» O QUE FAZER
Resuma em duas frases o trecho sobre a união das polícias Civil e Militar.

Polêmico, um livro recém-lançado defende que a união geraria
uma concentração ainda maior
de poder dessas corporações -o
que seria danoso para o cidadão.
A tese de "Polícia Militar: Segurança ou Ameaça?" é do coronel
da reserva Laurentino Filocre, 62,
ex-juiz do Tribunal de Justiça Militar mineiro. Para o autor, a unificação só atenderia a interesses políticos de alguns grupos. "Não se
faz amálgama por decreto sob a
inspiração de conveniências ocasionais. As duas polícias têm valores e culturas diversos, que devem
ser respeitados e não adaptados."
Leia trechos da entrevista:
Folha - Por que o sr. defende que
a união entre a Polícia Civil e a Militar pode ser danosa ao cidadão?

» MATERIAL FORNECIDO
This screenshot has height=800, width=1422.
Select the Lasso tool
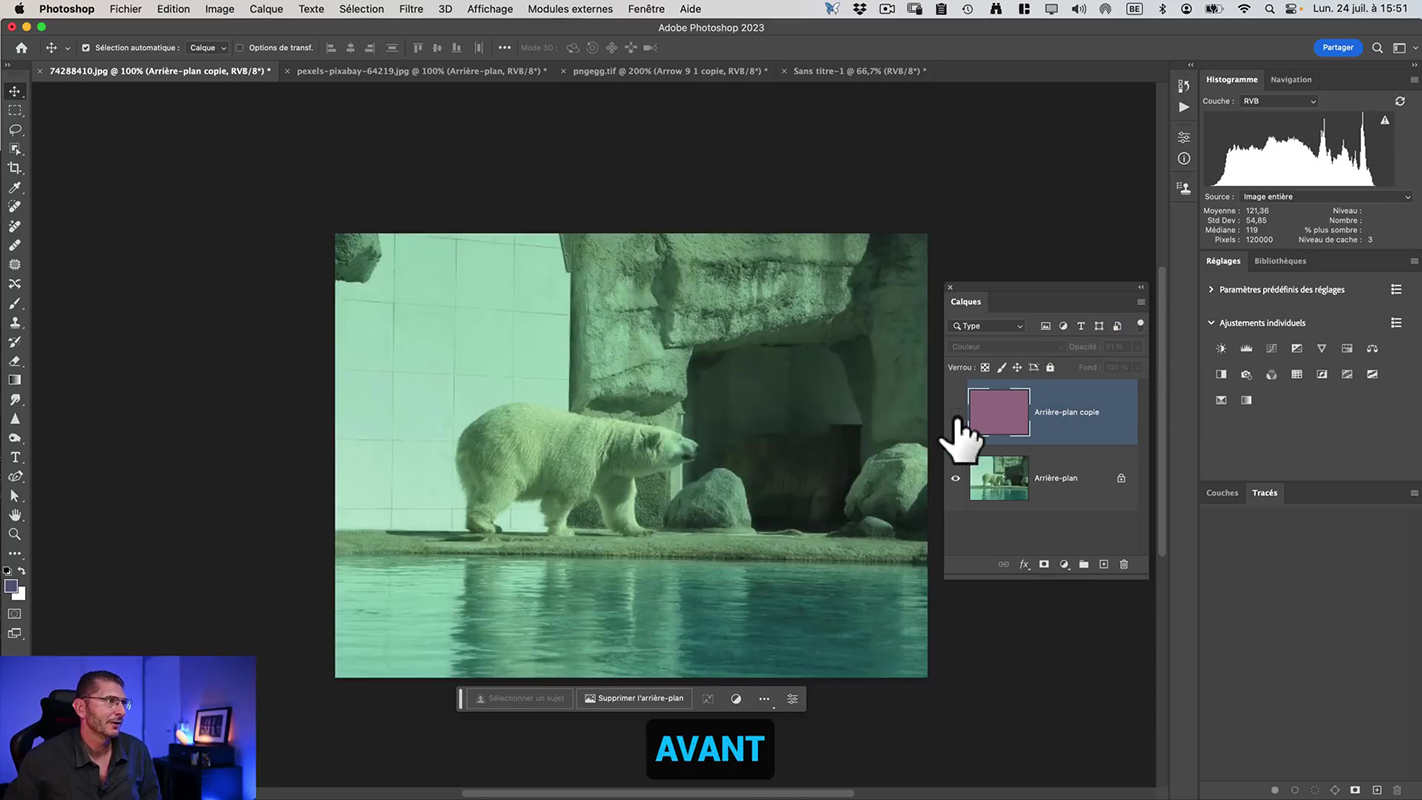coord(15,130)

» RESPOSTA DO EXERCÍCIO
Um livro recém-lançado, "Polícia Militar: Segurança ou Ameaça?", do coronel da reserva Laurentino Filocre, ex-juiz do Tribunal de Justiça Militar mineiro, defende que a união entre a Polícia Civil e a Militar geraria uma concentração ainda maior de poder dessas corporações, o que seria danoso para o cidadão. Para o autor, a unificação só atenderia a interesses políticos de alguns grupos, e as duas polícias têm valores e culturas diversos, que devem ser respeitados e não adaptados.